Senator bricht Rekord

Redemarathon für 25 Stunden

(02.04.2025) Ein historischer Moment: Nach seiner Rede von 25 Stunden und fünf Minuten hat der demokratische Senator Cory Booker tosenden Applaus erhalten. Er setzt damit ein Zeichen gegen Trumps neue Regelungen und Einsparungen, denn sie gefährden langfristig das Wohlergehen der Amerikaner.

Er hat damit den Rekord von Senator Strom Thurmond gebrochen, der sich 1957 gegen das Bürgerrechtsgesetz ausgesprochen hatte. Auf die Bequemlichkeiten, die sich sein Vorgänger vorbereitet hatte, wie Essen und eine improvisierte Toilette hat Booker komplett verzichtet, er war standhaft hinter dem Pult. Natürlich gibt es Taktiken, mit denen die faktisch unbegrenzte Redezeit formal ausgedehnt werden kann, etwa haben Kollegen Zwischenfragen gestellt und ihm somit eine kurze Pause gegönnt, dennoch war es ein 25-Stunden-Redemarathon.

Unterstützung aus republikanischen Reihen

Auf der demokratischen Seite hat Booker viel Unterstützung erfahren, ganz anders hat es bei den Republikanern ausgesehen. Lediglich Cynthia Lummis war anwesend, die oftmals überparteiisch engagierte Senatorin hat lächelnd applaudiert.

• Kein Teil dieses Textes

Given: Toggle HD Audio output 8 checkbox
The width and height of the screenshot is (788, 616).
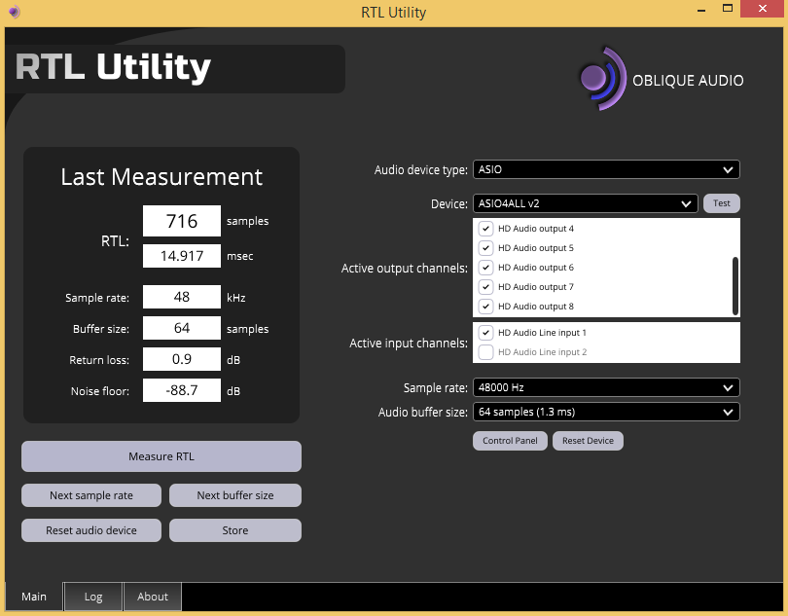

Auch einige Touristen sind eher zufällig in das Finale der Rede gestolpert, etwas ratlos und überfordert haben auch sie Beifall gegeben.

Online verbreitet sich der politische Protest rasant, während anfangs 50.000 User:innen das Geschehen live mitverfolgt haben, waren es am Ende mehr als 110.000. Die körperliche Herausforderung für Booker hat sich also ausgezahlt, sein Einsatz bekommt aktuell große mediale Aufmerksamkeit und wird hoffentlich auch politisch ein starkes Zeichen setzen.